After sleeping on the sofa at home, I had eagerly moved into a flat share in London not realizing that my salary would only be a training allowance for the first three months. When I tried to buy pizza from a cheap supermarket to celebrate my birthday, my payment card was rejected at checkout. I was lucky enough to have a wealthy friend who loaned me £600 until my salary started.

Another act of loving understanding helped me overcome the pressure to maximize money in the present, rather than investing in the future. I owe my career at the Financial Times to working unpaid, or barely paid, in journalism while I was in college. I could afford to undertake poorly paid assignments thanks to a great expectations-style anonymous benefactor, former student of my high school. Whoever you are, your £1,000 has worked wonders.

What can we do to improve financial literacy for all?
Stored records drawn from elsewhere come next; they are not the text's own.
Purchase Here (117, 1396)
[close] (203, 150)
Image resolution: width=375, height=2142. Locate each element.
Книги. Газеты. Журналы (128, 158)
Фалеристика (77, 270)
We teach it best when we understand people’s financial realities and when we recognize that money is inherently emotional. We need to show young people how to understand their feelings about money, including issues such as the temptation to spend too much to feel like they belong, or the fear that all investments will seem too risky if they have had struggling to build up a nest egg.

Thakhor says his workshops became much more effective after reversing the agenda to start by learning more about participants’ emotional reactions to money – before getting into the facts about finances. “We learn the logistical parts much better when the emotional is recognized,” she says.

Addressing my own emotional relationship with money has helped me learn more about mortgages and investments – and I hope describing my experiences will help others do the same.

Twelve years after starting at the FT, I’ve finally saved up enough money for a deposit on a flat in London.

And when I buy my first home, I will continue to obey the most important financial rule I’ve ever taught: open those letters before I even take off my coat.